Write leveling calibrates the delay between the controller's DQS strobe and the DRAM's clock arrival. Silicon interposer traces have different physical lengths, so DQS can arrive at the DRAM at a different phase than CK. Write leveling adjusts wdqs_delay per-byte so the DQS rising edge aligns with CK inside the DRAM, ensuring reliable write data capture.
Read DQS centering positions the PHY's capture window so DQ is sampled at the center of the valid data eye. The DRAM drives DQS aligned to the center of each DQ bit period. The controller's PHY applies rdqs_delay to shift its capture strobe to fall exactly in the middle of the DQ valid window, maximizing setup and hold margins.

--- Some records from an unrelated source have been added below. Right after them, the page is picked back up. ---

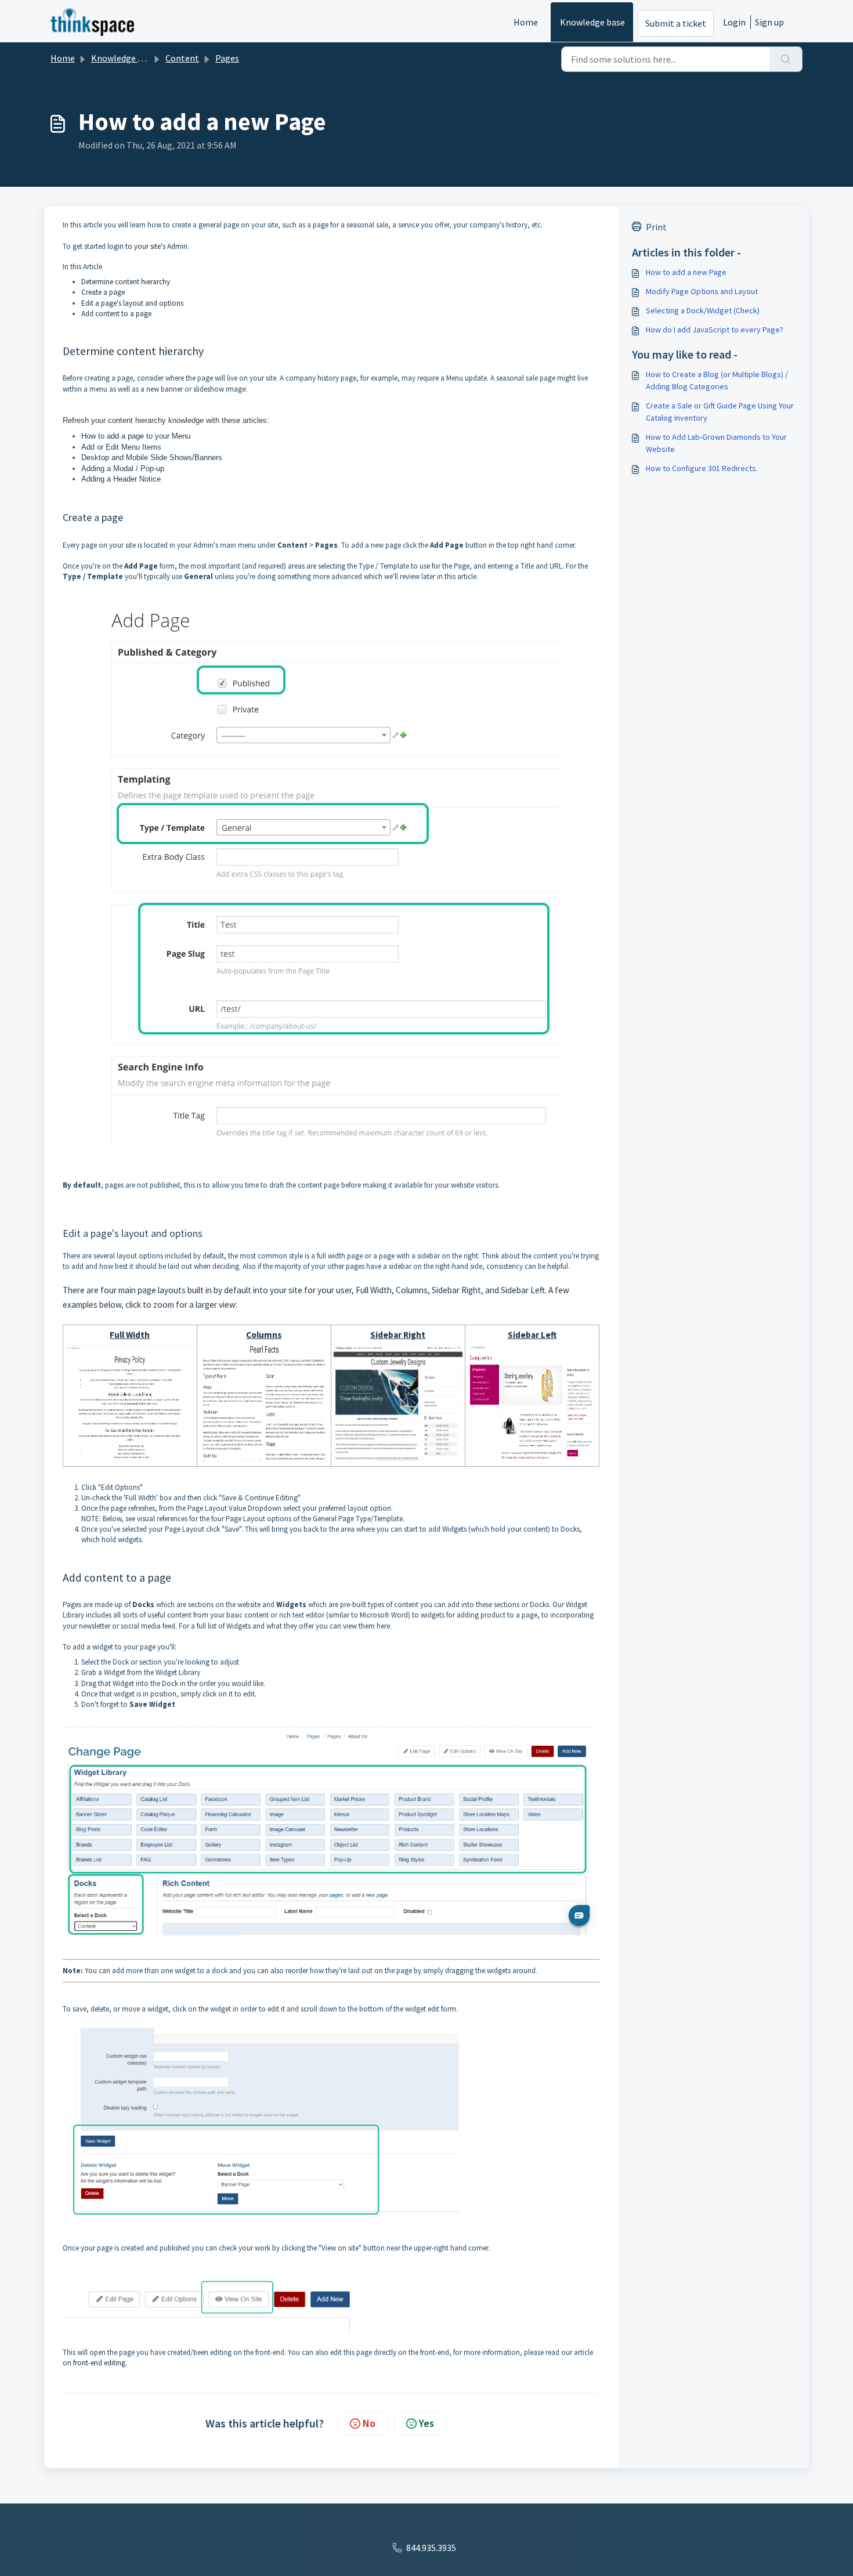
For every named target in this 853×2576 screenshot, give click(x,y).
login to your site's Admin (147, 246)
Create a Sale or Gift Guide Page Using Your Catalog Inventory (720, 411)
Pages (227, 58)
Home (526, 22)
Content (182, 58)
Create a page (103, 292)
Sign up (769, 22)
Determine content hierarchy (125, 282)
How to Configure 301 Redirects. (702, 468)
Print (656, 227)
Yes (426, 2423)
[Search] (786, 59)
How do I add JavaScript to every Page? (714, 329)
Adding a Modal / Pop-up (122, 468)
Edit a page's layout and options (132, 303)
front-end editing (99, 2363)
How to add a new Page (686, 272)
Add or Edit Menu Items (121, 447)
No (369, 2423)
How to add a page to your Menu (135, 436)
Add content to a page (116, 314)
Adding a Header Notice (121, 479)
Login (734, 22)
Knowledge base (592, 22)
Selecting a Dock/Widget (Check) (703, 310)
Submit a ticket (675, 23)
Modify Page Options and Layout (702, 291)
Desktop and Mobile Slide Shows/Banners (151, 457)
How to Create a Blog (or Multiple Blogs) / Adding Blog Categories (717, 380)
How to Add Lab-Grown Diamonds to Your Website (716, 443)
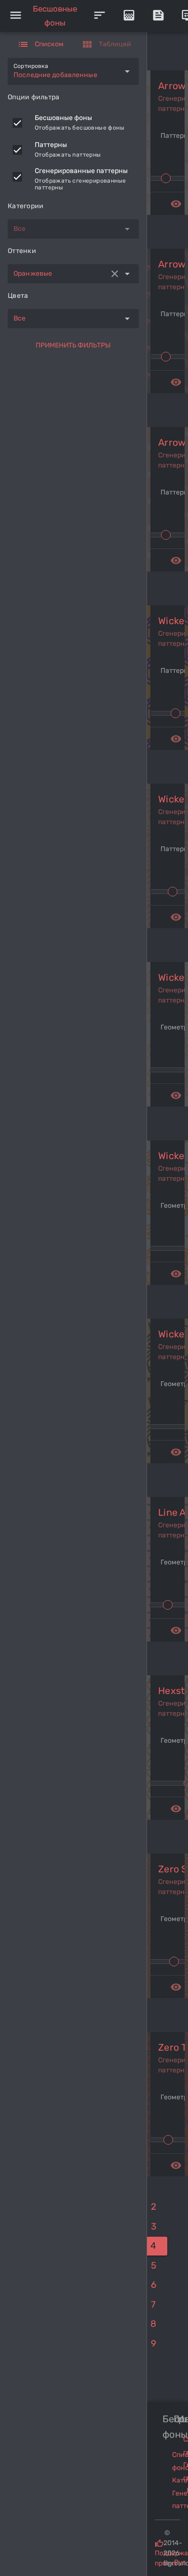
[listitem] (73, 122)
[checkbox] (17, 123)
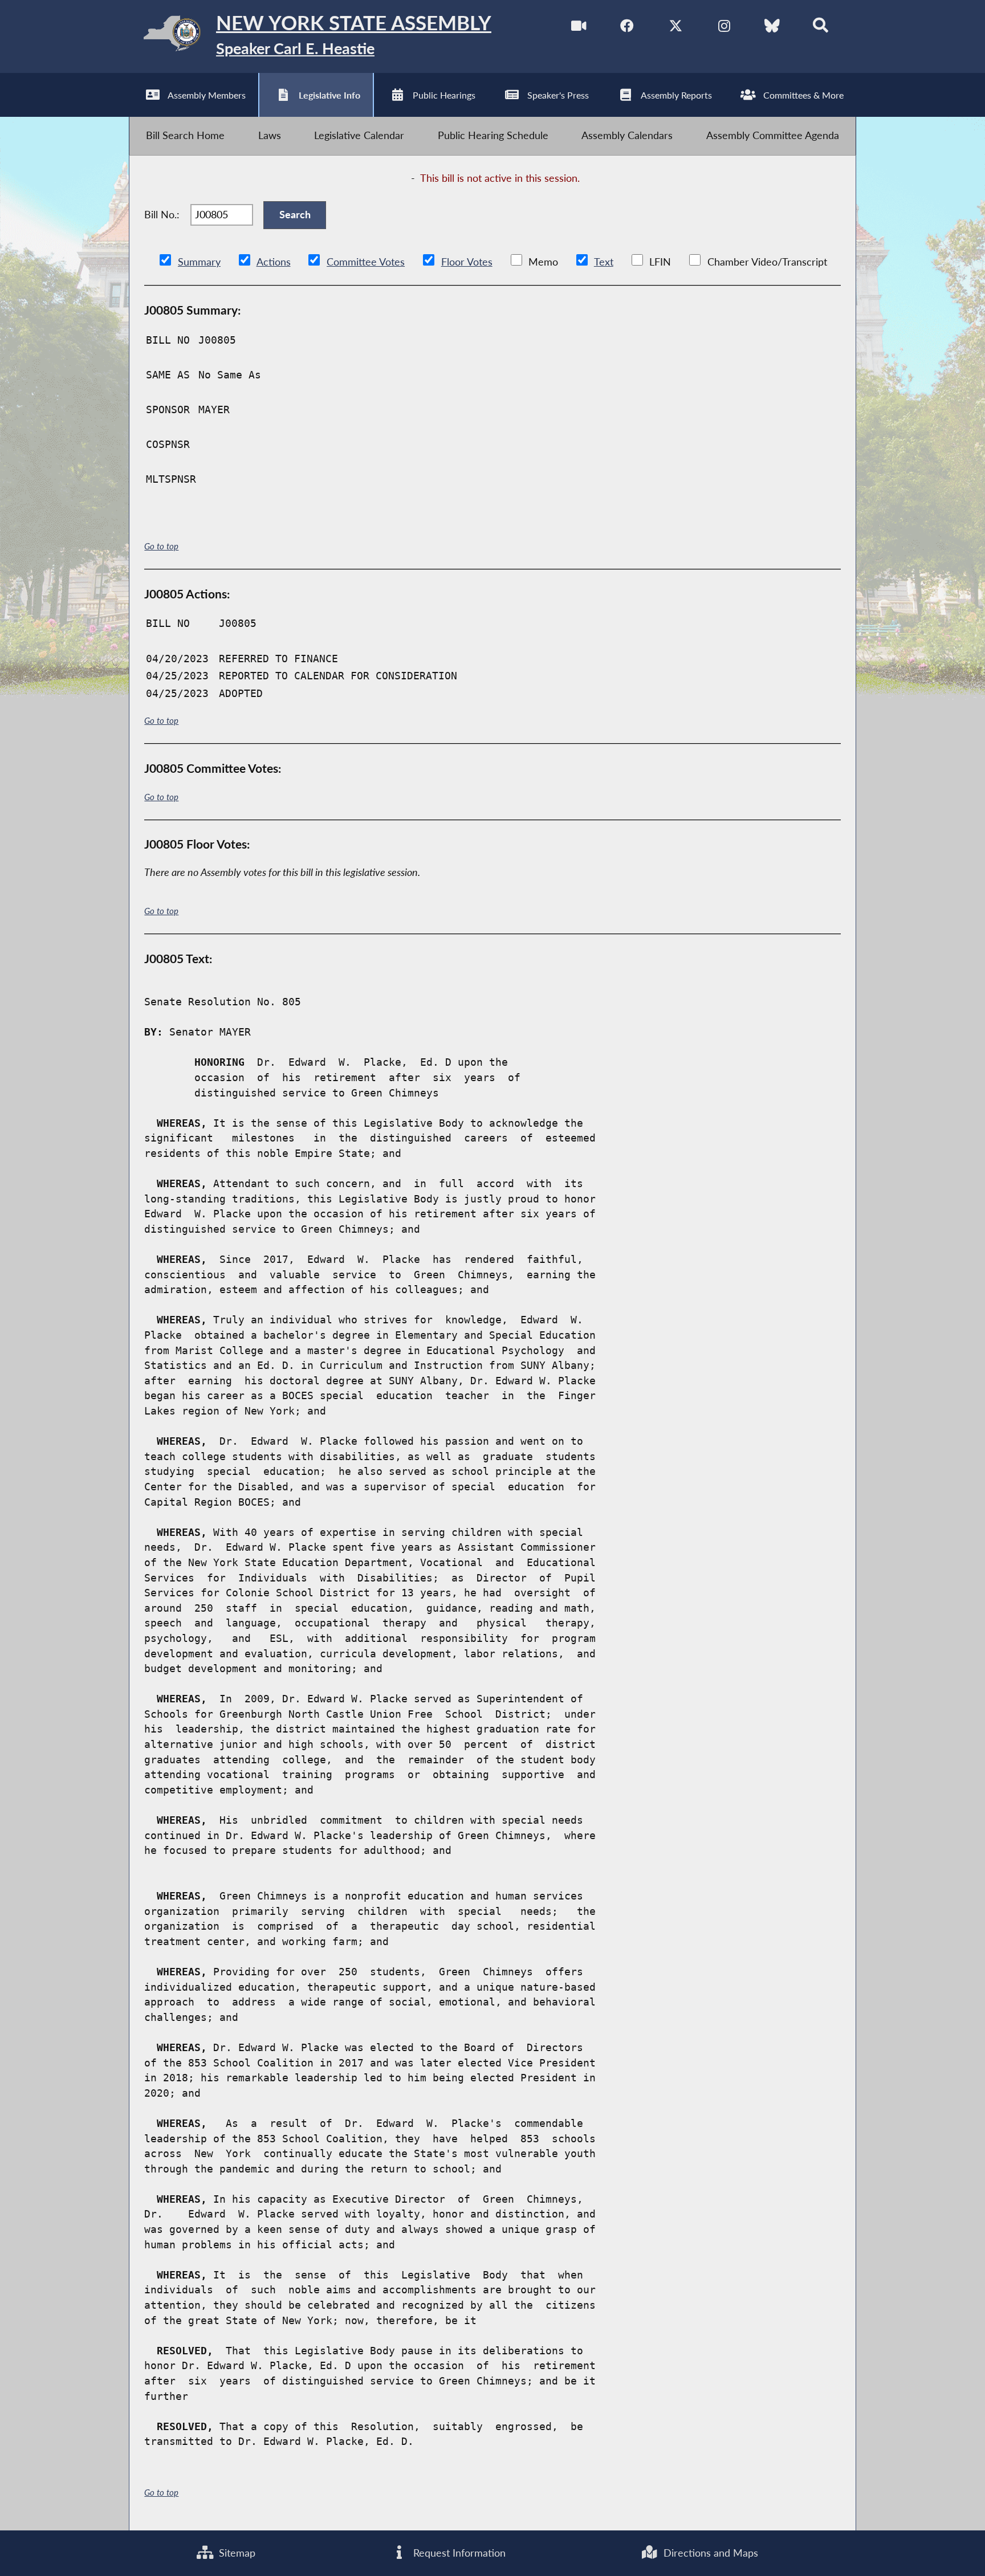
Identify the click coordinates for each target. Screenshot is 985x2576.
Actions (274, 262)
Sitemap (235, 2553)
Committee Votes (366, 262)
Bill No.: (162, 215)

ZQ calibration sets the output driver impedance of both DRAM and PHY to match the PCB transmission line (240 Ω external reference in HBM3). Mismatched impedance causes reflections on DQ/DQS that degrade signal integrity and increase bit-error rate. ZQ calibration runs at power-up (ZQCL, ~512 cycles) and periodically during idle windows (ZQCS, ~64 cycles).
The digital interface carries: CA[7:0] and CKE (command/address), DQ_out[31:0] and DM[3:0] (write data), DQS_en (write DQS enable), WR_en (write qualifier), wdqs_delay[4:0] / rdqs_delay[4:0] (delay codes). The PHY returns DQ_in[31:0] (captured read data), DQS_valid, phy_init_done, and zq_cal_done.